How much water does your shower use per minute? In the United States, gallons per minute shouldn’t exceed 2.5 GPM; otherwise, you should replace your showerhead ASAP.

Measuring the flow doesn’t require special equipment. All you need is a bucket or bowl, a measuring cup, and a timer. Sounds like a recipe, doesn’t it? A recipe for savings.

  • Place the bucket under the shower head, then turn on the water and timer simultaneously (with your three hands, or as close to simultaneously as possible).
  • When the timer reaches 10 seconds, turn the water off.
  • Use the measuring cup to measure the water in the bucket.
  • Multiply the number by 6 to get the cups per minute, and divide by 16 to determine the gallons per minute.

2. Swap Out Your Showerhead

There are two types of water-conserving showerheads:

  1. Aerating showerheads work by adding air to the flow of water. This mixture decreases the amount of water used and creates a gentle pressure shower.
  2. Non-aerating showerheads are best if you have poor water pressure. These force water through smaller openings in a conventional showerhead, delivering high-pressure showers with less water. Many non-aerating showerheads have pressure adjustment heads for variable pressure.

3. Check for Leaks

Leaks are a common cause of high water bills. Sometimes they’re obvious by the puddles on the floor or dripping from the faucet or showerhead.

Other indications can be loose or curling flooring near the shower or bath, paint peeling near it, mold spots outside the shower or bath, water stains on the shower ceiling, or chalky wood finishes.

However, not all leaks are easy to see.

  • Splash Leak: Check for water splashes or puddles around sinks or tubs.
  • Fixture Leak: Examine fixtures for dripping water or visible leaks.
  • Other Leak: Look for damp spots on walls, ceilings, or floors not associated with fixtures. Also, pay attention to your water bill for spikes.

For hidden leaks, it’s time to hire a professional plumber.

4. Shorten Your Shower Time

Unfortunately, if you take extra-long showers, you may negate the benefits of water-conserving fixtures.

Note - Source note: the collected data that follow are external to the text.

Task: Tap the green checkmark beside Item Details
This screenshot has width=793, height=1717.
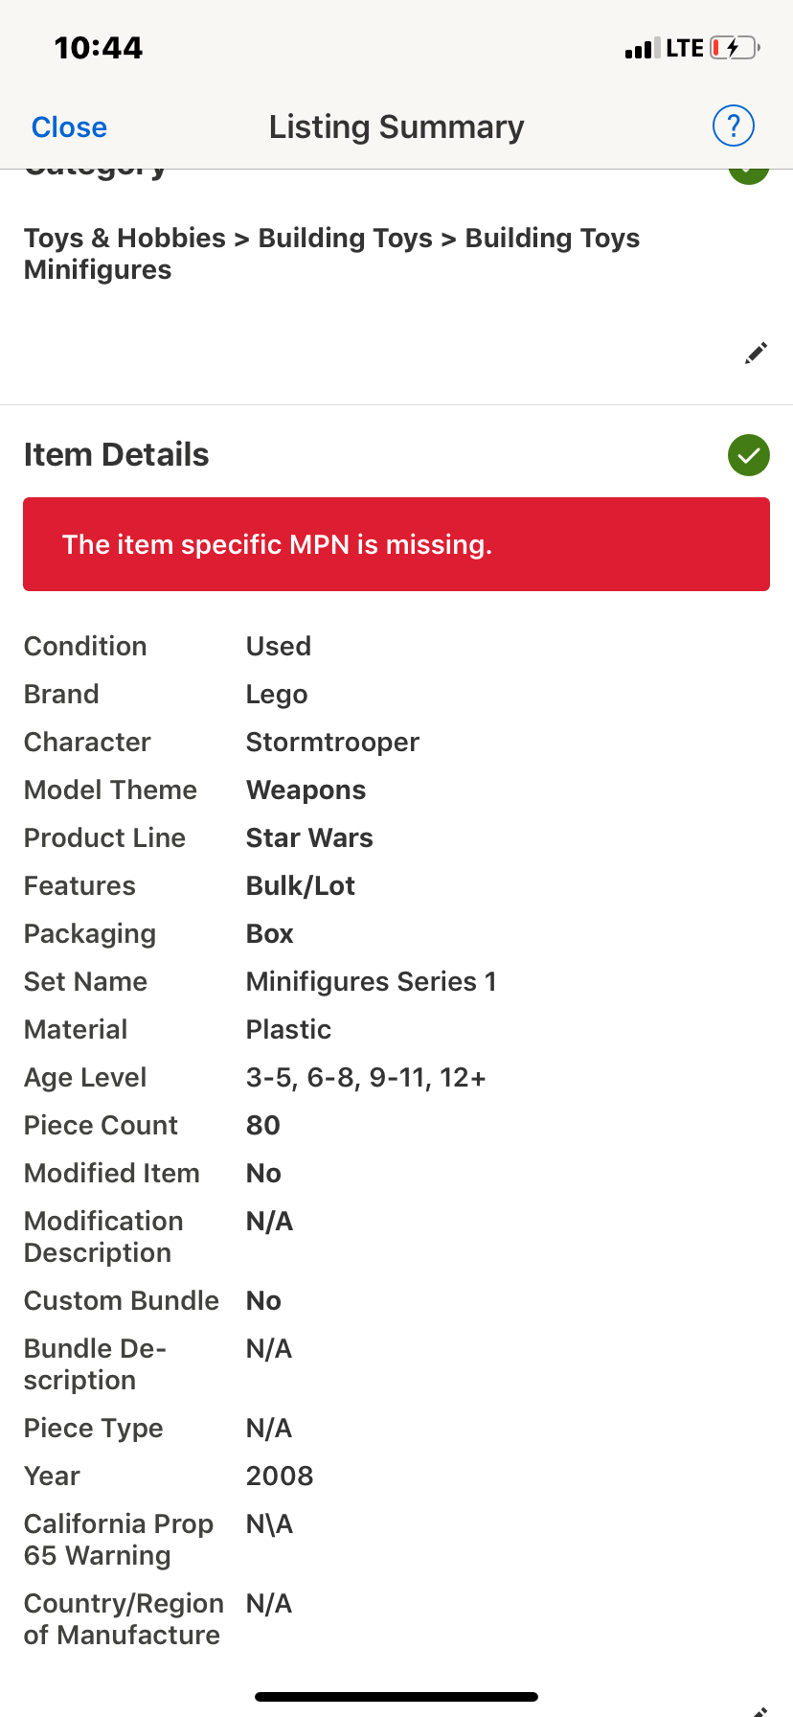Action: 748,455
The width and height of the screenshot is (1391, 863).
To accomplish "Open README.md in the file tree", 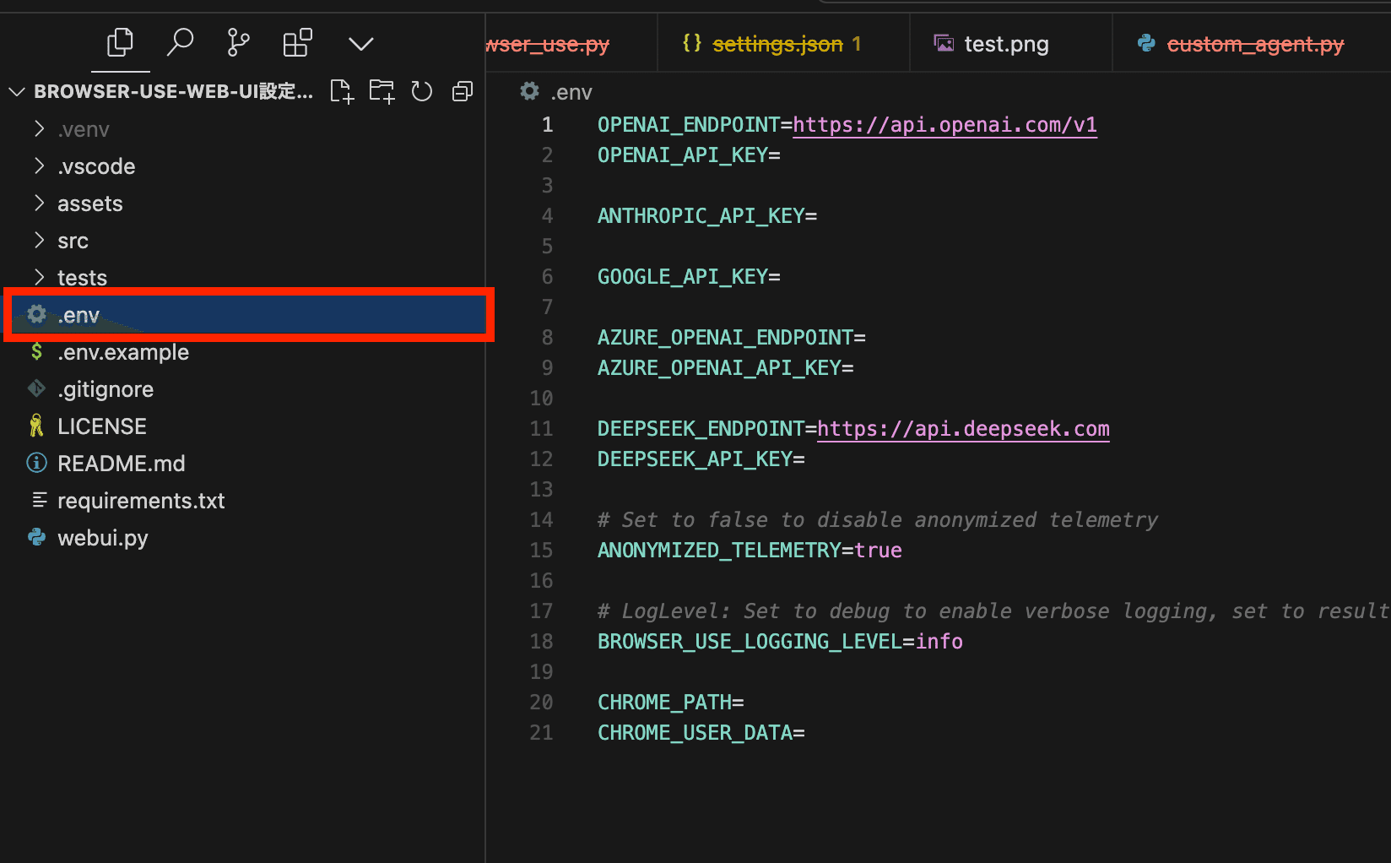I will [121, 464].
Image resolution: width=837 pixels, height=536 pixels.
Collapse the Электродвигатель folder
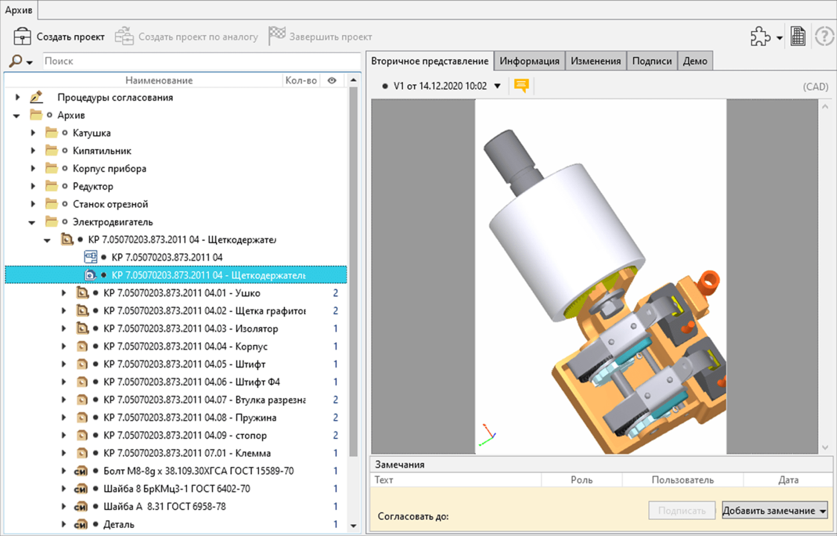point(32,222)
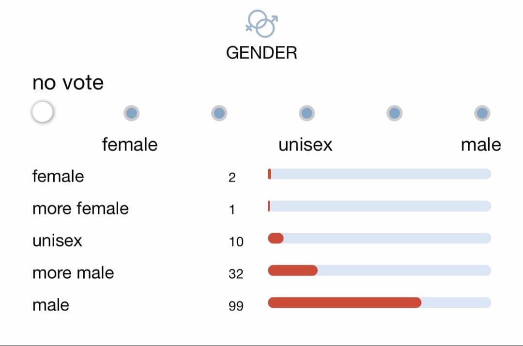The image size is (523, 346).
Task: Choose the 'more female' radio dot
Action: (x=219, y=113)
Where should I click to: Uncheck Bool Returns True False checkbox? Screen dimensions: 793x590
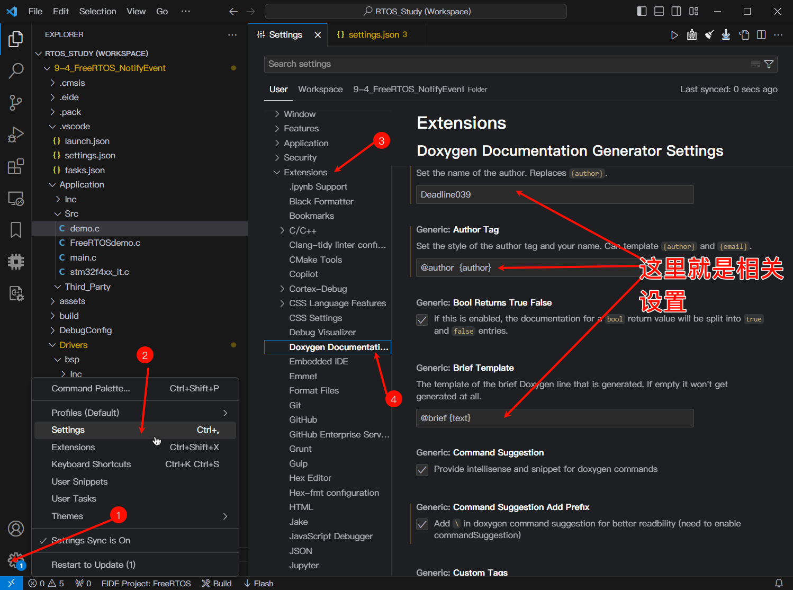pos(422,320)
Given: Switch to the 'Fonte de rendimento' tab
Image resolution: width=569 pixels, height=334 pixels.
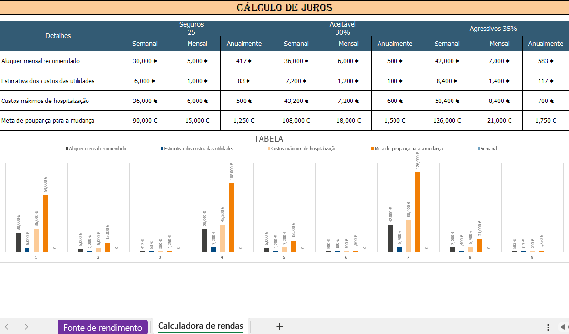Looking at the screenshot, I should pyautogui.click(x=102, y=327).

Try to follow these tips.

  • Turn off the water between rinsings. This is known as a navy shower, and it’s a great way to save water when you’re lathering.
  • Set a timer or have a clock. You may lose yourself in the joy of showering. Setting a timer can bring you back to reality.
  • Pretend you’re at the gym. People tend to take shorter showers in public showers. So surprise there, unless you enjoy being exposed in public. Pretend you’re at the gym and on your way to work (and you’re running late). No time to dilly-dally!

5. Cut Your Bath Water in Half

Do you fill your bathtub to the brim? Filling a bathtub halfway typically saves around 15 to 30 gallons of water compared to filling it all the way; plus, it prevents water from spilling over. For extra savings, you can plug the tub before you start filling it.

It can take a little time for the water to warm up, but you’re paying for that water whether you use it or not. Or you can collect the cold H2O in a bucket to water the houseplants.


Taking a quick shower is a small concession to Mother Nature, but if everyone in the USA shortened their showers by just two minutes, we could save over 2 billion gallons of water daily. That’s almost 9 trillion gallons of water saved each year!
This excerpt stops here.